Korean three-year struggle against precariousness

Female precarious workers at Kiryung Electronics Satellite Radio plant in Seoul enter their 1,100th day of struggle.

Submitted by Django on August 27, 2008

Female precarious workers for the Korean firm Kiryung electronics today enter their 1,100th day of action in demand of direct employment.

Workers are fighting to be employed directly by the firm, not by the outsourcing company, as is common in Korea. Not being on the company payroll, they are classed as affiliate workers from an associated firm. Upgrading their position would force the firm to be directly accountable for their rights and working conditions. Such practices are used to circumvent labour laws, with varying degrees of severity. Kim So-Yeun, head of the Kiryun electronics union, described the use of the loopholes at the plant in Seoul to the Korea Times: ``If you want to talk about problems with your boss, you'll hear `We don't need you' and 'You are fired.' After overtime and overnight work, you will get a text message saying `You're fired.' We simply wanted to change these inhuman practices ... You cannot easily understand the feeling of being treated like a disposable item. It's so miserable and painful. It's hard to describe that feeling.''

The subcontracted workers were hired alongside full-time staff, and paid a penny above the minimum wage for working weeks 60-70 hours long. Precarious workers at the plant went on the offensive in 2005 and took the company to court, which led to a ruling finding Kiryung guilty of illegal employment practices. Emboldened by the court's decision, they formed a local of the Korean Metalworkers Union, and following company spying all 200 members were promptly sacked.

(Records from a collection)
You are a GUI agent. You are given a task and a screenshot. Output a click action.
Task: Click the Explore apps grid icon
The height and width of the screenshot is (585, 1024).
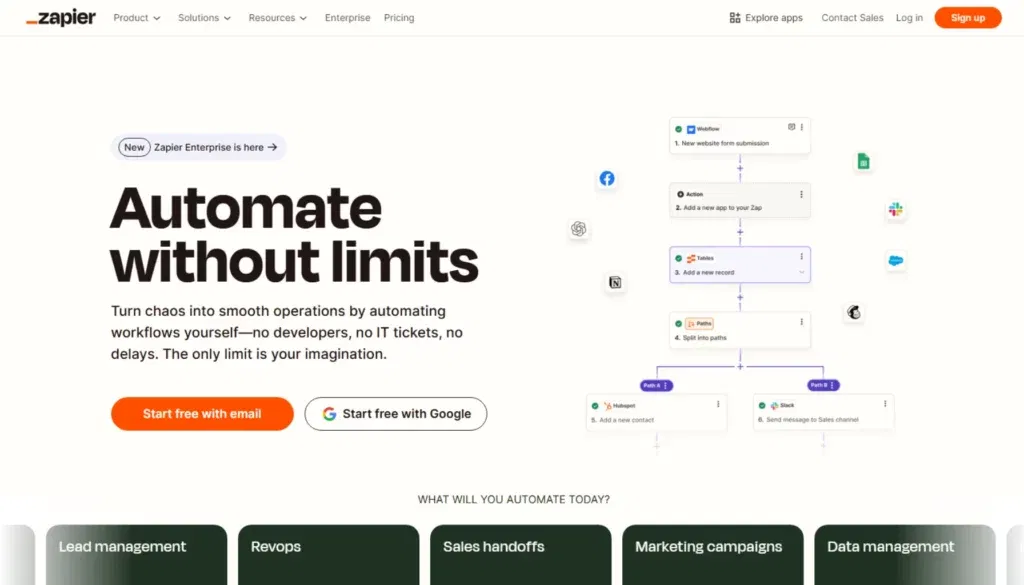pyautogui.click(x=735, y=17)
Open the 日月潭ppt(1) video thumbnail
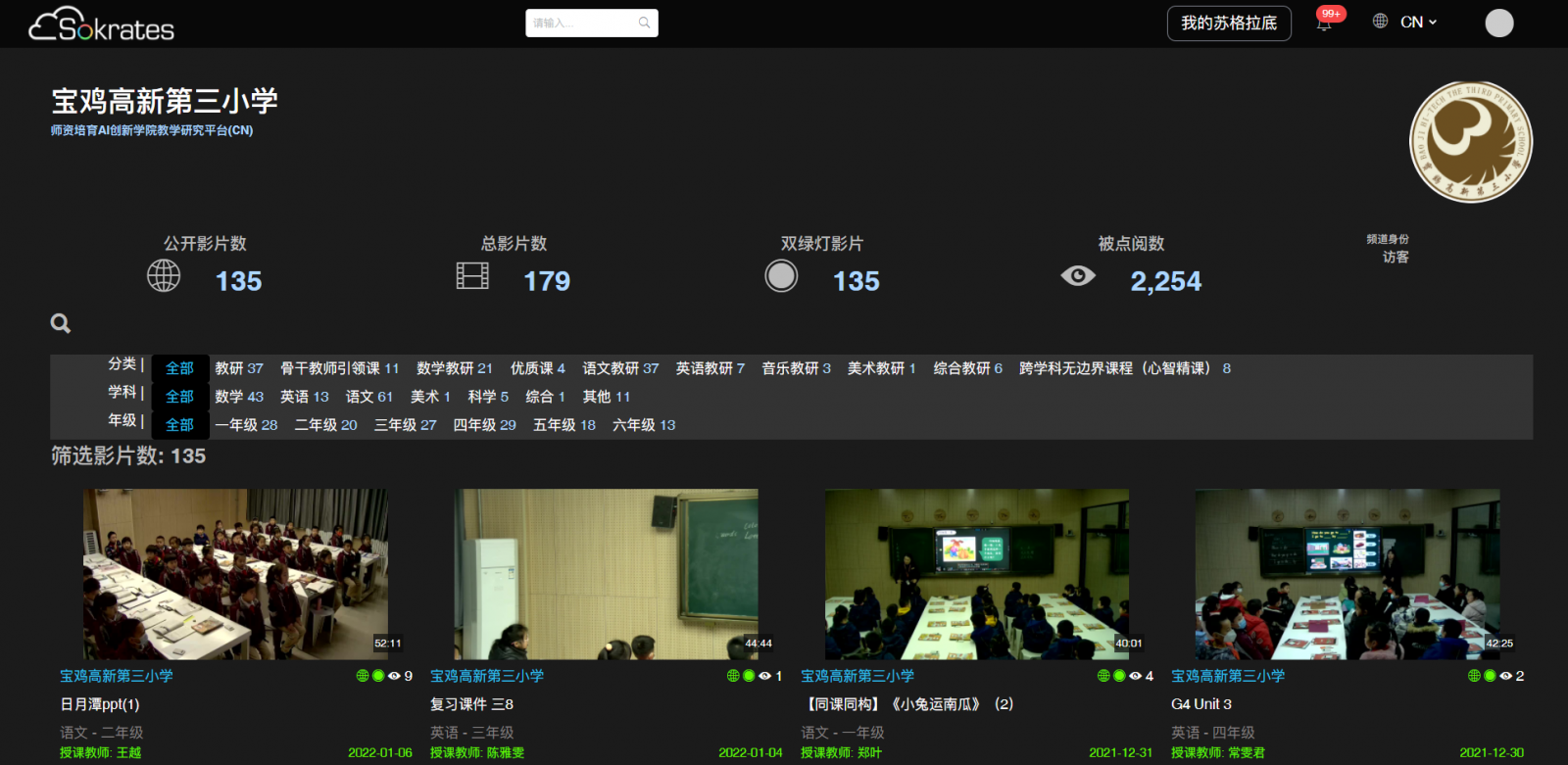1568x765 pixels. 235,574
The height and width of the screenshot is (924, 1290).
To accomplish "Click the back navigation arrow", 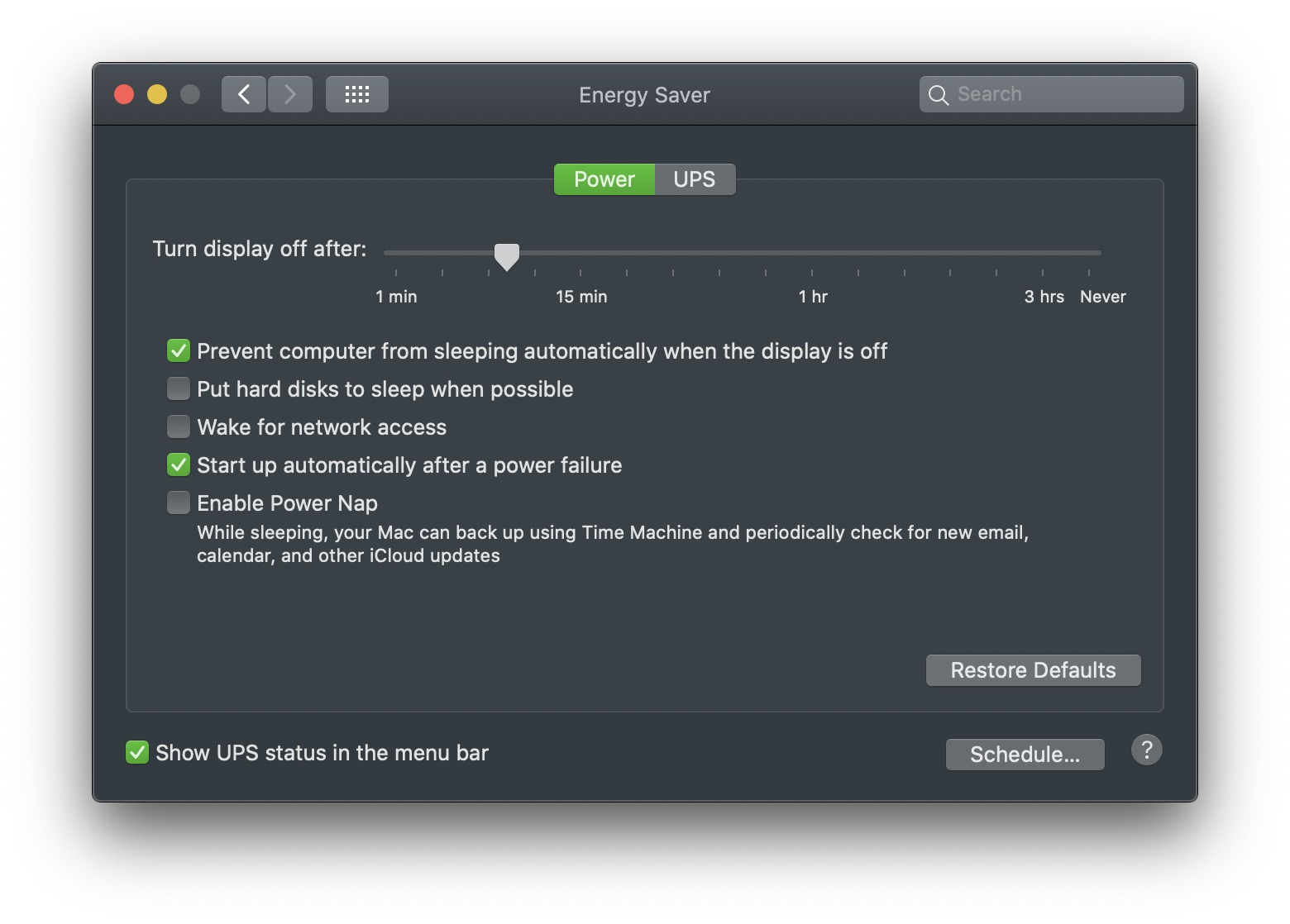I will point(244,94).
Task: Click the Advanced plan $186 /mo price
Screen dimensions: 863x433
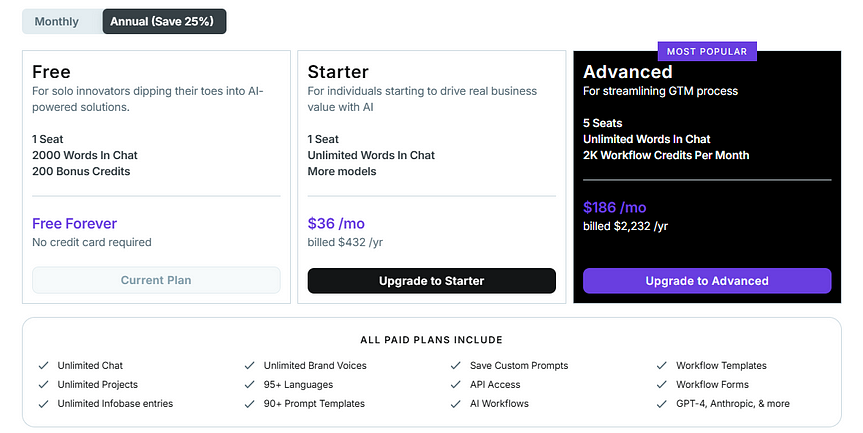Action: coord(615,208)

Task: Edit the article on the Kiryung workers' struggle by rewriting it starting with "Submitted by Django" and going on through "of direct employment.", with "direct employment" changed to "direct hiring". The records are not needed for this work.

The completed task:
Submitted by Django on August 27, 2008

Female precarious workers for the Korean firm Kiryung electronics today enter their 1,100th day of action in demand of direct hiring.